━━━━━ TRECHO DO DOCUMENTO

Paulo estava tão preocupado com a saúde das igrejas as quais havia plantado que, apesar das imensas regiões do Mediterrâneo ainda por evangelizar, e de sua ambição de fazê-lo pessoalmente (Rm 15.20), ele voltou a uma região em que já havia labutado, a fim de fortalecer as igrejas. Eu sugiro que, se havemos de seguir os passos de Paulo, como a Escritura nos chama a fazer (1Co 4.17; 11.1; Fp 3.17), então devemos ter uma responsabilidade pela contínua saúde e firmeza das congregações que carregam o nome de “cristãs” e professam aderir ao evangelho.

Igrejas não são biodegradáveis. E, quando elas começam a desintegrar, podem exalar por anos, décadas ou até séculos um mau cheiro que ofusque o aroma de Cristo. Quando uma igreja é dividida, ela proclama que Cristo está dividido (1Co 1.13). Quando uma igreja tolera imoralidade, ela diz ao mundo que Cristo não é santo – e que os sexualmente imorais, os idólatras, os bêbados e os roubadores irão herdar o reino de Deus (veja 1Co 6.9-11).

━━━━━━━━━━

TAREFAS:
- a) Pode reproduzir, sem nenhuma alteração, o trecho do texto sobre a saúde das igrejas que vai de "Paulo estava tão" até "aderir ao evangelho."?
- b) Como você daria sequência ao texto sobre a saúde das igrejas, a partir do ponto em que ele termina?

━━━━━ CONJUNTO DE DADOS

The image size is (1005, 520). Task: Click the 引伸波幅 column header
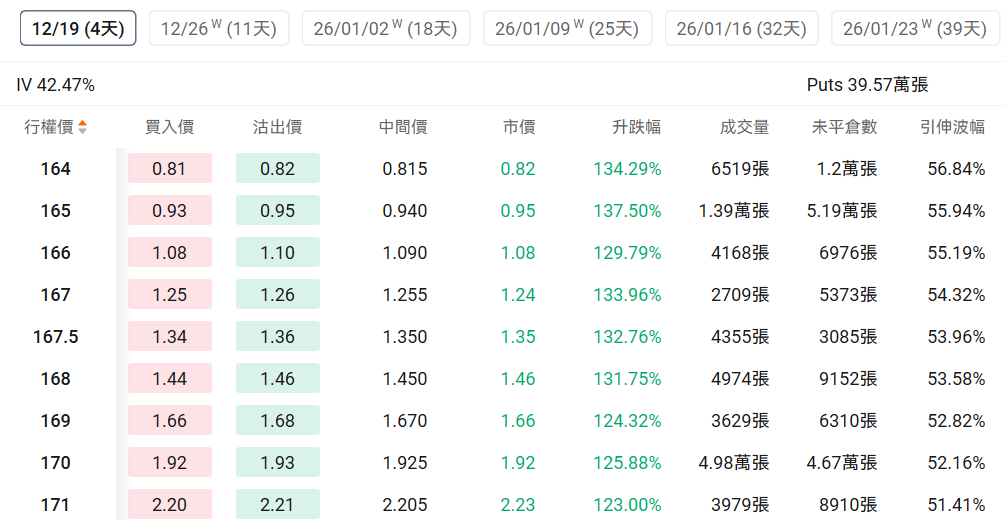click(952, 127)
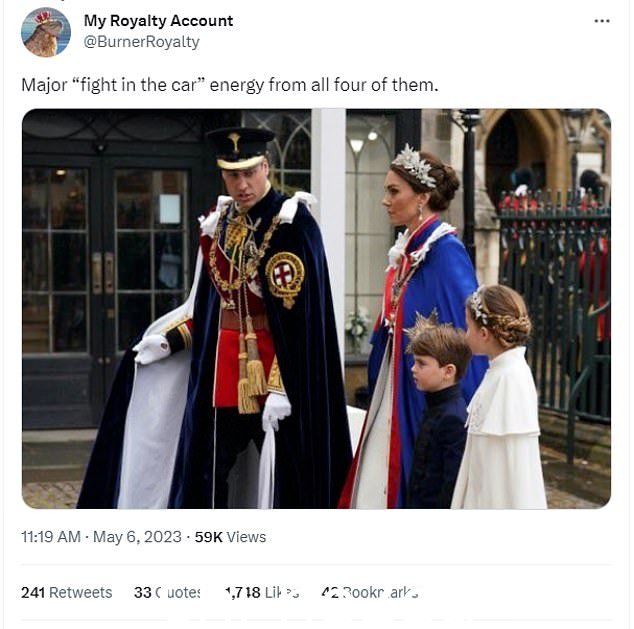The width and height of the screenshot is (634, 629).
Task: Click the May 6, 2023 date
Action: click(137, 537)
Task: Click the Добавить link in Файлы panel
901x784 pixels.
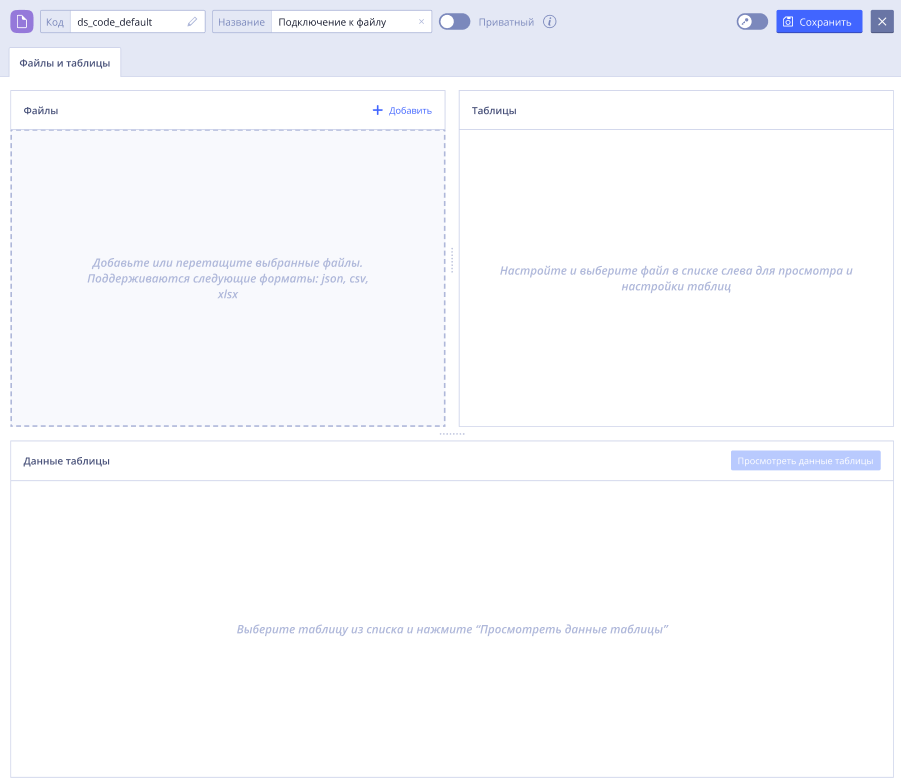Action: tap(410, 110)
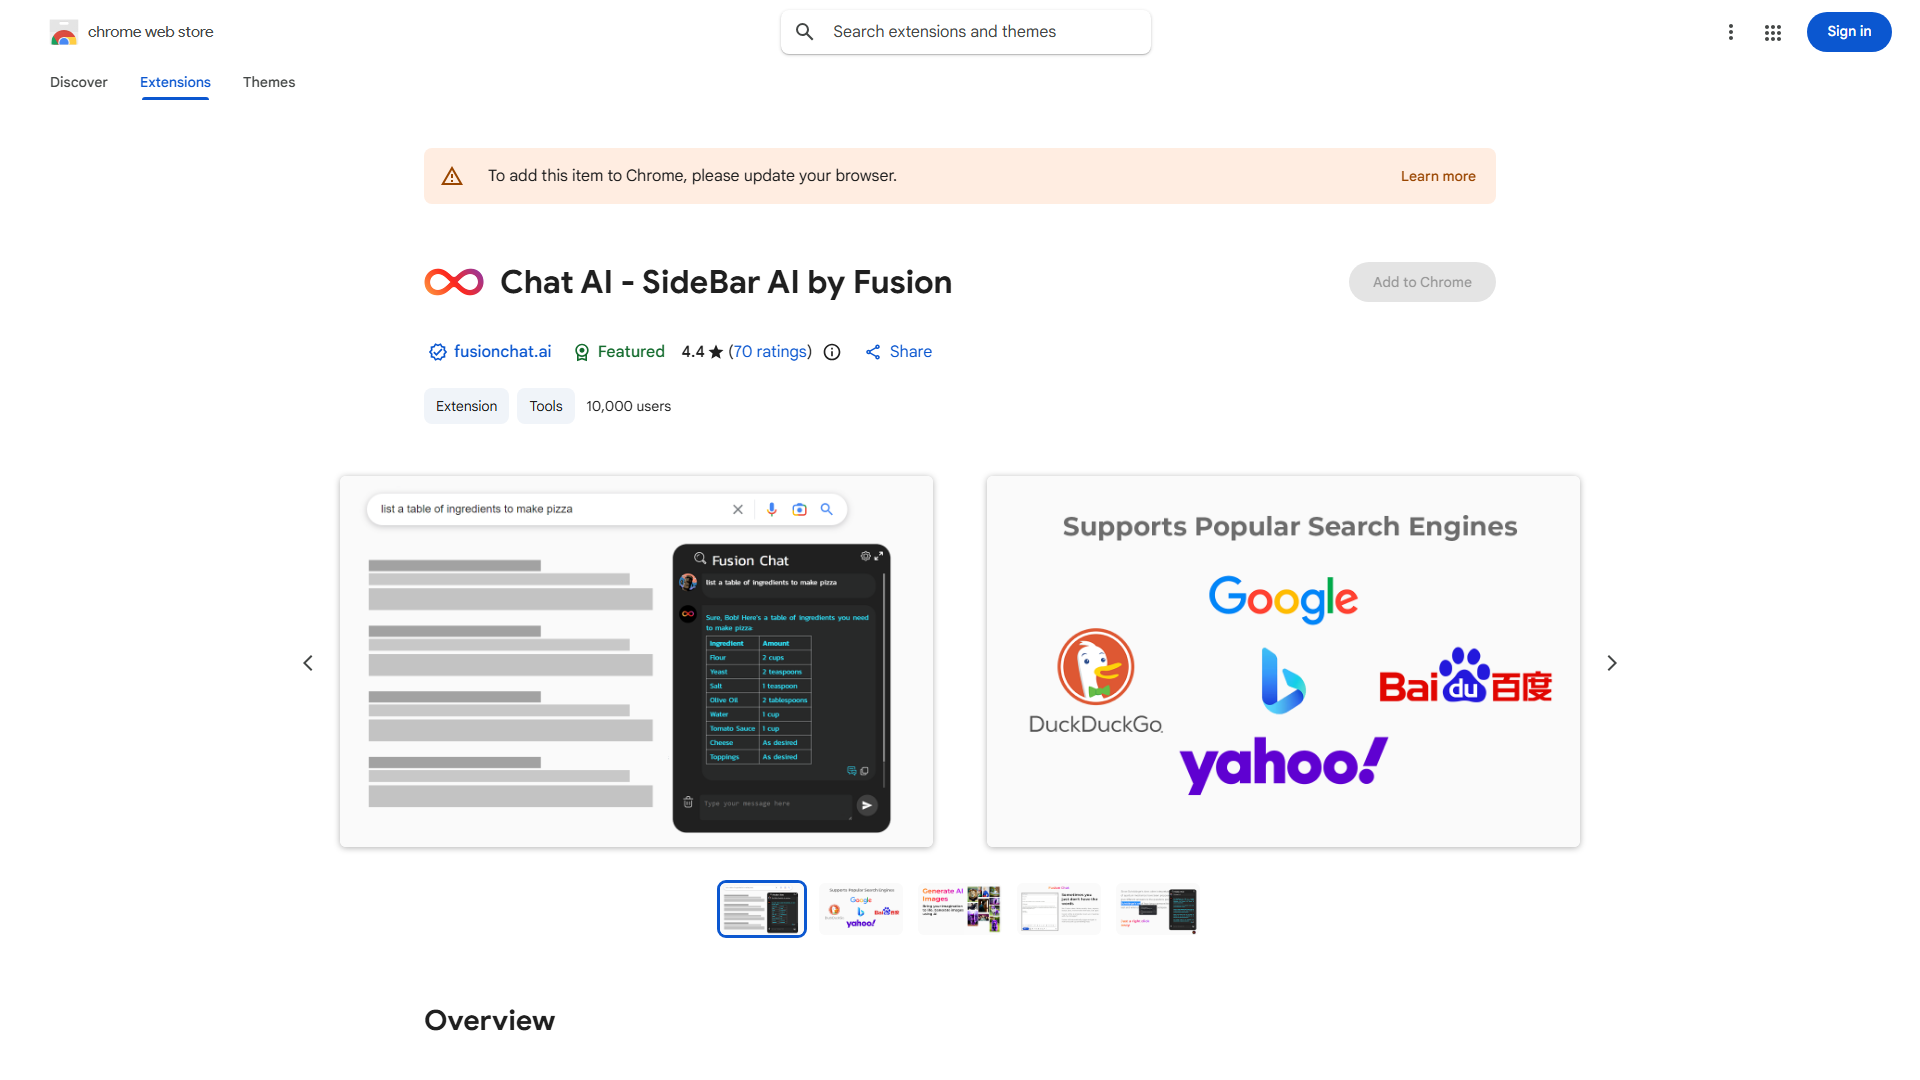Open the three-dot overflow menu
The width and height of the screenshot is (1920, 1080).
1731,32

━━━━━━━━━━

RESULTADOS:
- a)
Paulo estava tão preocupado com a saúde das igrejas as quais havia plantado que, apesar das imensas regiões do Mediterrâneo ainda por evangelizar, e de sua ambição de fazê-lo pessoalmente (Rm 15.20), ele voltou a uma região em que já havia labutado, a fim de fortalecer as igrejas. Eu sugiro que, se havemos de seguir os passos de Paulo, como a Escritura nos chama a fazer (1Co 4.17; 11.1; Fp 3.17), então devemos ter uma responsabilidade pela contínua saúde e firmeza das congregações que carregam o nome de “cristãs” e professam aderir ao evangelho.

- b)
Então nós, como Paulo, deveríamos ter uma responsabilidade pela restauração, revitalização e reforma de igrejas que estejam em vários estágios de enfermidade. E nós temos não poucas dessas igrejas em nossas mãos, especialmente nos Estados Unidos.

Jesus, o Reformador de Igrejas

Nas cartas às sete igrejas de Apocalipse 2 e 3, o próprio Jesus trabalha para reformar aquelas congregações locais. Ele fala àquelas igrejas com o fim de consertar o que está quebrado, curar o que está enfermo, reprovar o que é falso, e dar nova vida ao que está morrendo.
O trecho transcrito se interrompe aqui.